WHAT IS REQUIRED — Copy every line that holds the string "Switch" from the data below.

Saved data entries:

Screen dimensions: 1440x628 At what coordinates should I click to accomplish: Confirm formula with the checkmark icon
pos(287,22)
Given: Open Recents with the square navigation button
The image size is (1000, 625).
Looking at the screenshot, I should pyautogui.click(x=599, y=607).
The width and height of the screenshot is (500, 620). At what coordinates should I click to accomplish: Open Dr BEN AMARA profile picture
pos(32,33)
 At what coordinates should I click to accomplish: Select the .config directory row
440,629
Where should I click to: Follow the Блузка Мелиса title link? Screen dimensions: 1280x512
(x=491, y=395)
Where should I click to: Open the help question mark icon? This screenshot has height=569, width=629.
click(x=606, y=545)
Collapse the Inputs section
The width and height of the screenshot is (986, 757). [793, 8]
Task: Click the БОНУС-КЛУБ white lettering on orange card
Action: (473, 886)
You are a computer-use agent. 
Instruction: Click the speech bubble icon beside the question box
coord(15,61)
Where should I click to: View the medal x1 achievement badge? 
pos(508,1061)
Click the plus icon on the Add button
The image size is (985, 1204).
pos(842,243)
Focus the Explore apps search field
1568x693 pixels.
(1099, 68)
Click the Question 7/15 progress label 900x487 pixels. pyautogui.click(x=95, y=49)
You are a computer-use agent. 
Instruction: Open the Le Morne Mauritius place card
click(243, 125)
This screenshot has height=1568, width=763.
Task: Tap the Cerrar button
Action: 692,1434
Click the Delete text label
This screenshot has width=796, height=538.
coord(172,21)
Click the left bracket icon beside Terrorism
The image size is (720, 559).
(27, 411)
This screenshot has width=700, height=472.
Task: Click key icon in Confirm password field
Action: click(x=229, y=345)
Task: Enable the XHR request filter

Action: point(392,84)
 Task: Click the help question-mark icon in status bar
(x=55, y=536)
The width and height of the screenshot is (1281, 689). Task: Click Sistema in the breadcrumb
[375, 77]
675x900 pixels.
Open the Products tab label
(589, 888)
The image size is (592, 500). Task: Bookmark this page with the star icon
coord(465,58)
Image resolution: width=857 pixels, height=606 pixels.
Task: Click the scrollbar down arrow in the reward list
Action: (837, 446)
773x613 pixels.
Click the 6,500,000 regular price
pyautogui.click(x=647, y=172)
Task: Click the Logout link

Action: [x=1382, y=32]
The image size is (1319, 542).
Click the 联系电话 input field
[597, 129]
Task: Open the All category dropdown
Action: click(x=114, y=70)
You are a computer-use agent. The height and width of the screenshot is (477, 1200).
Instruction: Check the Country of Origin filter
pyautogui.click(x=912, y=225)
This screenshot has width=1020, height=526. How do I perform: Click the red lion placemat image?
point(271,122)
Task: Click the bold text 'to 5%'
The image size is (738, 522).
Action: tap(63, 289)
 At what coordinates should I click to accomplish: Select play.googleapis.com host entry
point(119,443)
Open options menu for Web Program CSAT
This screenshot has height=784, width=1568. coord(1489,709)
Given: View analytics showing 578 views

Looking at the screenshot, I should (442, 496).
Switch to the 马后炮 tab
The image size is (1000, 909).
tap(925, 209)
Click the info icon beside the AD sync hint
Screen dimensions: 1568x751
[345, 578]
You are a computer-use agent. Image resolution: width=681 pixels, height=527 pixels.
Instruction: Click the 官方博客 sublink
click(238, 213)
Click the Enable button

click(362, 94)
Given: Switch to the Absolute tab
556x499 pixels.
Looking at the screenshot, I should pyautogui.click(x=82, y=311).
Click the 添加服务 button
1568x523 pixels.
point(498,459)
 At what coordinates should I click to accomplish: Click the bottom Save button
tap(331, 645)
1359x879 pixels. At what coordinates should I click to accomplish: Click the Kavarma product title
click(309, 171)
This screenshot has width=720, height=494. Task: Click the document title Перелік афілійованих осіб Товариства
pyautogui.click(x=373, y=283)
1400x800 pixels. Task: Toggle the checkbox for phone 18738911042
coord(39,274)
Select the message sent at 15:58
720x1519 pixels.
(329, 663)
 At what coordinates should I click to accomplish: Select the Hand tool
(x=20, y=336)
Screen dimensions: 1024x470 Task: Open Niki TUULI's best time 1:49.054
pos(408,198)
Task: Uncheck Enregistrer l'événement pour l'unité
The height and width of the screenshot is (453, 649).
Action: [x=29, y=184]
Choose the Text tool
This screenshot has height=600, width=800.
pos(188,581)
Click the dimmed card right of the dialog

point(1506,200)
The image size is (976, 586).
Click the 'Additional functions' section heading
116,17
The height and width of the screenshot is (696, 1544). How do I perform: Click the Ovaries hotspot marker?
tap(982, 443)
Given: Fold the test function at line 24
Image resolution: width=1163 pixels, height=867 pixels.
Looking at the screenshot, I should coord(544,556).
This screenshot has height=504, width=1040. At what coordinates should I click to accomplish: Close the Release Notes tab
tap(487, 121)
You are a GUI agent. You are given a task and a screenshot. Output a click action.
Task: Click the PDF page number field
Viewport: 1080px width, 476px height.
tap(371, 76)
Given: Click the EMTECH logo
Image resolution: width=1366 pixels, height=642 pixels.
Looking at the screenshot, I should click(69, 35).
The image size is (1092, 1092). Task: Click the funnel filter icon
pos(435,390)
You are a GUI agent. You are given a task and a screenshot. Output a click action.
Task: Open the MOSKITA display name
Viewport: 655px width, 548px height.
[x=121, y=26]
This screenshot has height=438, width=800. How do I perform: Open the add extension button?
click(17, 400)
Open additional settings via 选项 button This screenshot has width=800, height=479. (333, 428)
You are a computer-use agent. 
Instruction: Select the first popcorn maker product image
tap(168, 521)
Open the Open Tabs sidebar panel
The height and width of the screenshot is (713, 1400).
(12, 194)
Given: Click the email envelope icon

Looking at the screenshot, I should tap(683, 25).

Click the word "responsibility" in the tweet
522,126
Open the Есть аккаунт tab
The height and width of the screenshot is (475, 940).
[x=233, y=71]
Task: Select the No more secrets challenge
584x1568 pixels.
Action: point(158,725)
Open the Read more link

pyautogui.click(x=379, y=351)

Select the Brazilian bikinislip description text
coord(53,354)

SOLUTION FOR THIS EXERCISE —
Switch to the 马后炮 tab
Given: Switch to the Absolute tab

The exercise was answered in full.